Mit dem Begriff Medien -> fg, s. 163 meinen wir jene Publikationskanäle, die grundsätzlich der Fotografie zur Verfügung stehen ; den Begriff Fotogenre -> fg, s. 163 beziehen wir hauptsächlich auf ein Produktionsumfeld, das sich auf Motiv und Ästhetik einer Fotografie auswirkt. Nicht jedes Medium steht allen Fotogenres offen, vielmehr lässt sich jedem Fotogenre ein primäres Publikationsmedium zuordnen. Da wo die erwartbaren Gebrauchs- und Rezeptionsmodi einer Fotografie durchbrochen werden, sprechen wir von einem Medientransfer -> Migrationsschema, Umschlag innenseite – eine Modefotografie, die in einem Modeheft erscheint, bleibt also unberücksichtigt, obwohl auch ein solches Bild vom Display der Kamera bis hin zur gedruckten Heftseite etliche Transformationen durchläuft. Ohne dass wir die Diagnose einer Hybridisierung der Fotogenres teilen, bleiben bei der Zuordnung von Bildern und entsprechend beim Transfer beträchtliche Unschärfen, die wenig wissenschaftlich anmuten. Ebenso wenig lassen sie sich durch präzisere Instrumente ersetzen, weil ein objektiver Befund nicht greifbar ist. Umso mehr haben wir uns deshalb bemüht, mit Bildproduzenten zu reden, deren Sichtweisen in unseren Text einzuflechten, auch wo sie nicht namentlich zitiert sind, und unsere Verwendung der Begriffe transparent zu machen. Wir danken an dieser Stelle Daniel Auf der Mauer, Gaëtan Bally, Istvan Balogh, Hannes Henz, Simone Kappeler, Martin Peer, Marco Pellandra, Martin Rütschi, Christian Schwager, Willy Spiller, Jules Spinatsch und Allessandro della Valle für die aufschlussreichen Diskussionen und Gespräche.

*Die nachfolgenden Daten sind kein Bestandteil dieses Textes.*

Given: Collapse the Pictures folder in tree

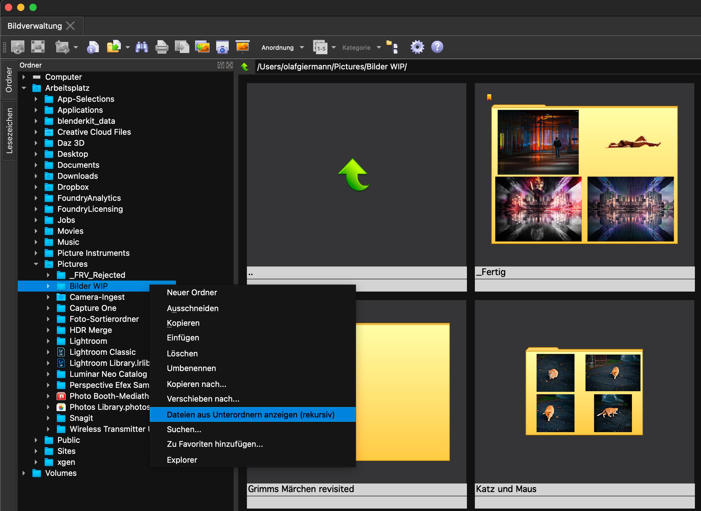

Zu erwähnen bleibt, dass diese Publikation aus einem Forschungsprojekt an der Zürcher Hochschule der Künste hervorgegangen ist, das von der Konferenz für Innovation und Technologie KTI des BBT getragen wurde. Für die Unterstützung der anfänglich nicht eingeplanten Publikation sind wir insbesondere Jörg Huber dankbar, dem Leiter des Institutes für Theorie an der ZHdK. Ausserdem sind wir diversen Partnern zu Dank verpflichtet, die unseren Fragen mit Geduld und Aufmerksamkeit begegnet sind und uns unentgeltlich Bilder zur Verfügung gestellt haben. Namentlich sind dies Hilar Stadler, Tobia Bezzola, Peter Pfrunder, Emanuel Ammon, Beatrice Geistlich, Jürg Zimmerli, Laszlo Aebischer, Christof Kübler, Christina Sonderegger, Ricabeth Steiger, Simon Maurer, Marco Bischof, Christian Brändle, Silvia Luckner, Jann Jenatsch, Alex Anderfuhren, Käti Durrer, Jean Robert und Eveline Suter.